Pequeñas tragedias carnavalescas


Los corsos porteños han sido el ámbito festivo en el que alegres y misteriosas Colombinas sedujeron entre serpentinas a deseosos festejantes, ansiosos de desenmascarar sus bellezas. Pero es sabido que gran parte de su encanto estaba en mantener enigmática la figura embelesante.
En Siga el corso la voz de Gardel se desvive en ruegos que declaran el afán por conocer la belleza oculta.
Este celebre tango de Anselmo Aieta con letra de Francisco García Jiménez nos ofrece una pintura del elusivo y seductor juego de máscaras.







Pero en el contexto carnavalesco el mismo conlleva serios riesgos.
Hay en la narrativa tanguera -porteña literatura de educación sentimental-, en algunas vivencias de los muchachos de barrio melódicamente narradas, un modo trágico de resolver este ansioso cortejo.
Una manera desencantadora de bailar con la verdad.
Aunque aparentemente ganador –el carnaval es la exacerbación de las apariencias- las tragedias, en algnos casos, como se verá ocurren de un modo diferente al sufrido por los pierrots despechados por una Colombina infulada por la cartera de un bacán arlequinado, que comentara en la entrada anterior.

Refieren estas otras historias a aquellos tristes momentos en que el afán de conocer y la ilusión de que, sin máscaras, todo el año siga el carnaval, juega para el lado de la desilusión.
Es el instante en que la voluntad de saber lo que oculta la fantasiosa mascarita, de descubrir la belleza escondida detrás del ilusorio antifaz, nos devuelve la realidad como un pelotazo del Gringo Scota.
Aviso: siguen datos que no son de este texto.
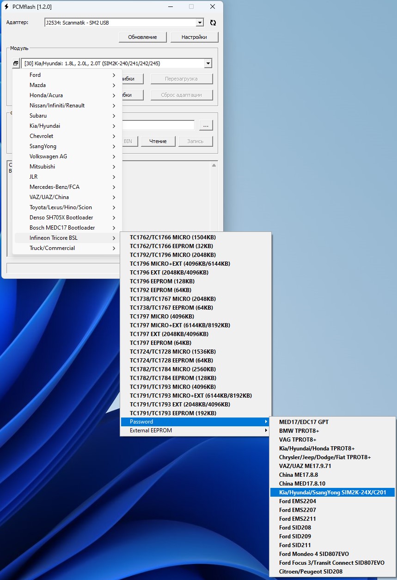Click the module tree menu icon
Image resolution: width=397 pixels, height=580 pixels.
[x=16, y=63]
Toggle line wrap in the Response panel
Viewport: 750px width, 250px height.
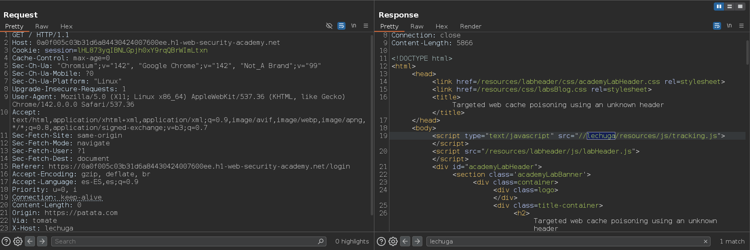click(x=717, y=26)
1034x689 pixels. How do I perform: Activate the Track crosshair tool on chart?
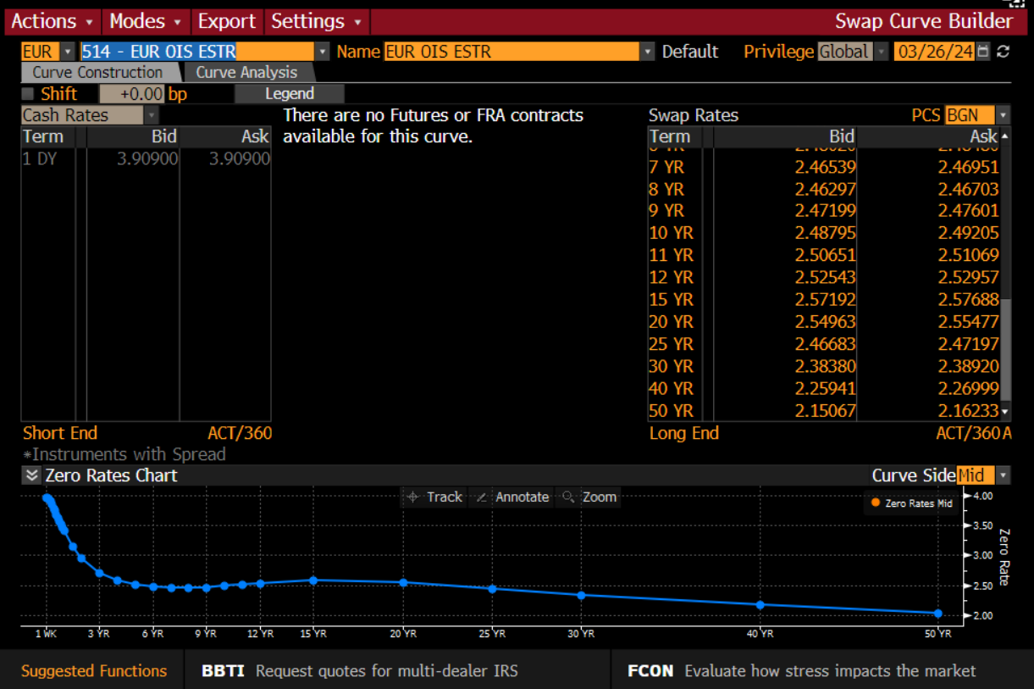434,497
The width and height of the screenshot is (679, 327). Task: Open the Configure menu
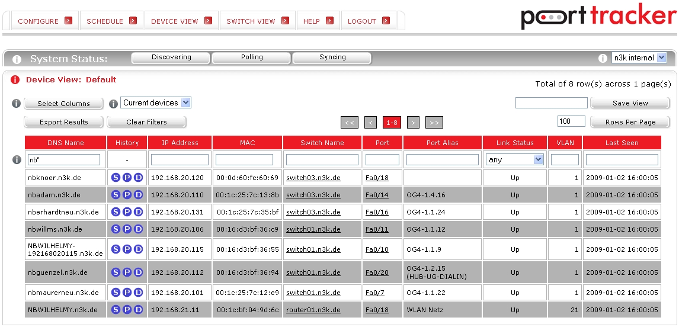tap(44, 21)
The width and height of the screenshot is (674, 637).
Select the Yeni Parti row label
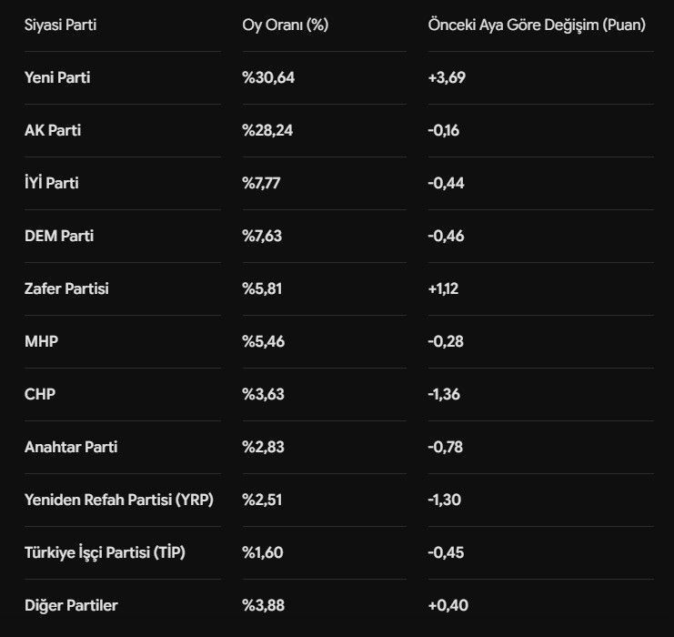(x=57, y=78)
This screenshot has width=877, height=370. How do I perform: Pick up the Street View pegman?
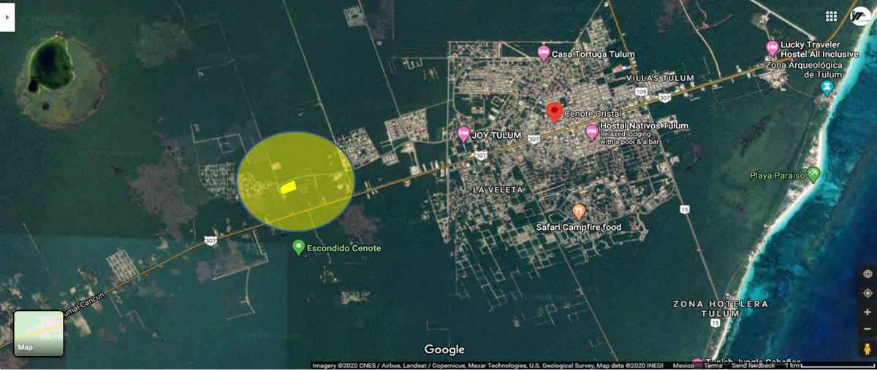(867, 349)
Es el momento en que, cediendo al insistente ruego del galán deseoso de apreciarla y, tal vez, disfrutar luciéndola entre los amigos, la muchacha descorre el velo y se muestra tal cual es:

La conocí en Puente Alsina, en el corsito del barrio,
yo iba de presidiario y ella de colombina.
Jugamos con serpentina, después con papel picado
y al rato de haber charlado temblando le confesé,
quisiera mirarla a usted, ¡mamá!, sin su antifaz colorado.
Y no, muy fulera no era la mina, claro,
las cuatro hermanas mayores tuvieron que tirarlas ¡mama mía!
Porque se lo habré pedido, casi caí desmayado,
tenía el cuero arrugado, y un ojo lo había perdido,
tenía el labio torcido, le faltaban cinco dientes,
una bocaza sonriente, grandota como un buzón,
la nariz como un morrón, ¡mama mía!, y pelos hasta en la frente.
Se fue acercando mimosa, mientras abría los brazos,
yo, me esquivé del zarpazo y ella seguía cargosa.
Cuando la vi peligrosa le dije en tono galante:
Mañana mi sol brillante,¿dónde te puedo encontrar?
Mañana en el Shangri-lá, soy la mujer elefante, soy.
Ni Drácula, el Hombre Lobo,ni Frankenstein eran nada
yo solté la carcajada y ella explotó como un globo.
Al punto vino el retobo la vi que alzaba la mano,
cerré los ojos y hermano, no sé que pasó después,
estoy en la sala diez del Hospital Italiano.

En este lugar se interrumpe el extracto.